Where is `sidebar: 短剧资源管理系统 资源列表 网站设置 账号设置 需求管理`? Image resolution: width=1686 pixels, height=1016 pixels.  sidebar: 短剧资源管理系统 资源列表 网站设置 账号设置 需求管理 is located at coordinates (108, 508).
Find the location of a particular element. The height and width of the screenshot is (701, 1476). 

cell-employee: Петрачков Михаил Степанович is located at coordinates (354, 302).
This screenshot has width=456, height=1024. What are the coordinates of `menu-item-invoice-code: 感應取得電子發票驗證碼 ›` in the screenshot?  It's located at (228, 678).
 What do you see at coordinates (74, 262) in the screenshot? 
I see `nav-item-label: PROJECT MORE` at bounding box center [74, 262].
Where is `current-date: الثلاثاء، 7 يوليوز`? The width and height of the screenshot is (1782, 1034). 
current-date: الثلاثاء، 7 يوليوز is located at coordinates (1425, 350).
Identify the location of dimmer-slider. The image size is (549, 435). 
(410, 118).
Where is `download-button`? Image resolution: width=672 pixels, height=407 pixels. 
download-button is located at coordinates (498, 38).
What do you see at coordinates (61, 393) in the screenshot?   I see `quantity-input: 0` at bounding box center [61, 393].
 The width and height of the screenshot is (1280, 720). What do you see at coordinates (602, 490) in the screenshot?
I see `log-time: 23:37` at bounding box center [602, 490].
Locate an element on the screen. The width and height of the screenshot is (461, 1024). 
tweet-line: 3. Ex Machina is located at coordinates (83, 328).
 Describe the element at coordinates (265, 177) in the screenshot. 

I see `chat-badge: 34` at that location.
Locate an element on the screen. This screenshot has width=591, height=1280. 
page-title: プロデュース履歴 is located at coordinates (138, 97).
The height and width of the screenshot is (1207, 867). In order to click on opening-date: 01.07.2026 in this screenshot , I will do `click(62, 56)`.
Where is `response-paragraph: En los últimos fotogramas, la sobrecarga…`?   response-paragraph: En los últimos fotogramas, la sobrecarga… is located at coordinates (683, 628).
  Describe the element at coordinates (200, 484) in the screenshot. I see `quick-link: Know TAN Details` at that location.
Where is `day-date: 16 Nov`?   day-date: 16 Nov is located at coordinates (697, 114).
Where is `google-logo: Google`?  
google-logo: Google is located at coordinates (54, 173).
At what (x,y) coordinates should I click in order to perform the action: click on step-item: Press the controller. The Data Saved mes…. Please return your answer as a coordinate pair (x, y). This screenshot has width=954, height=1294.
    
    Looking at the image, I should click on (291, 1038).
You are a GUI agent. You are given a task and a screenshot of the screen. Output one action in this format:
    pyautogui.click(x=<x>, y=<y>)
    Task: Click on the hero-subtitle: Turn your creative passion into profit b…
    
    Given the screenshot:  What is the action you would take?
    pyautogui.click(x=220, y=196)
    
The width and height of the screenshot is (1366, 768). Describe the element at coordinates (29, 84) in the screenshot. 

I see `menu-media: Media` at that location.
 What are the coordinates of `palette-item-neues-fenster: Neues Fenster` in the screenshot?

» **Your goal**
Rewrite the lines above with every "Where is" swapped for "Where can I find", changing nothing else.

» **Result of this task**
Where can I find `sidebar: 短剧资源管理系统 资源列表 网站设置 账号设置 需求管理`? Image resolution: width=1686 pixels, height=1016 pixels.  sidebar: 短剧资源管理系统 资源列表 网站设置 账号设置 需求管理 is located at coordinates (108, 508).
Find the location of a particular element. The height and width of the screenshot is (701, 1476). 

cell-employee: Петрачков Михаил Степанович is located at coordinates (354, 302).
This screenshot has width=456, height=1024. What are the coordinates of `menu-item-invoice-code: 感應取得電子發票驗證碼 ›` in the screenshot?  It's located at (228, 678).
 What do you see at coordinates (74, 262) in the screenshot? 
I see `nav-item-label: PROJECT MORE` at bounding box center [74, 262].
Where can I find `current-date: الثلاثاء، 7 يوليوز`? The width and height of the screenshot is (1782, 1034). 
current-date: الثلاثاء، 7 يوليوز is located at coordinates (1425, 350).
Identify the location of dimmer-slider. The image size is (549, 435). 
(410, 118).
Where can I find `download-button`? Image resolution: width=672 pixels, height=407 pixels. 
download-button is located at coordinates (498, 38).
What do you see at coordinates (61, 393) in the screenshot?   I see `quantity-input: 0` at bounding box center [61, 393].
 The width and height of the screenshot is (1280, 720). What do you see at coordinates (602, 490) in the screenshot?
I see `log-time: 23:37` at bounding box center [602, 490].
Locate an element on the screen. The width and height of the screenshot is (461, 1024). 
tweet-line: 3. Ex Machina is located at coordinates (83, 328).
 Describe the element at coordinates (265, 177) in the screenshot. 

I see `chat-badge: 34` at that location.
Locate an element on the screen. This screenshot has width=591, height=1280. 
page-title: プロデュース履歴 is located at coordinates (138, 97).
The height and width of the screenshot is (1207, 867). In order to click on opening-date: 01.07.2026 in this screenshot , I will do `click(62, 56)`.
Where can I find `response-paragraph: En los últimos fotogramas, la sobrecarga…`?   response-paragraph: En los últimos fotogramas, la sobrecarga… is located at coordinates (683, 628).
  Describe the element at coordinates (200, 484) in the screenshot. I see `quick-link: Know TAN Details` at that location.
Where can I find `day-date: 16 Nov`?   day-date: 16 Nov is located at coordinates (697, 114).
Where can I find `google-logo: Google`?  
google-logo: Google is located at coordinates (54, 173).
At what (x,y) coordinates should I click in order to perform the action: click on step-item: Press the controller. The Data Saved mes…. Please return your answer as a coordinate pair (x, y). This screenshot has width=954, height=1294.
    
    Looking at the image, I should click on (291, 1038).
You are a GUI agent. You are given a task and a screenshot of the screen. Output one action in this format:
    pyautogui.click(x=<x>, y=<y>)
    Task: Click on the hero-subtitle: Turn your creative passion into profit b…
    
    Given the screenshot:  What is the action you would take?
    pyautogui.click(x=220, y=196)
    
The width and height of the screenshot is (1366, 768). Describe the element at coordinates (29, 84) in the screenshot. 

I see `menu-media: Media` at that location.
 What are the coordinates of `palette-item-neues-fenster: Neues Fenster` in the screenshot?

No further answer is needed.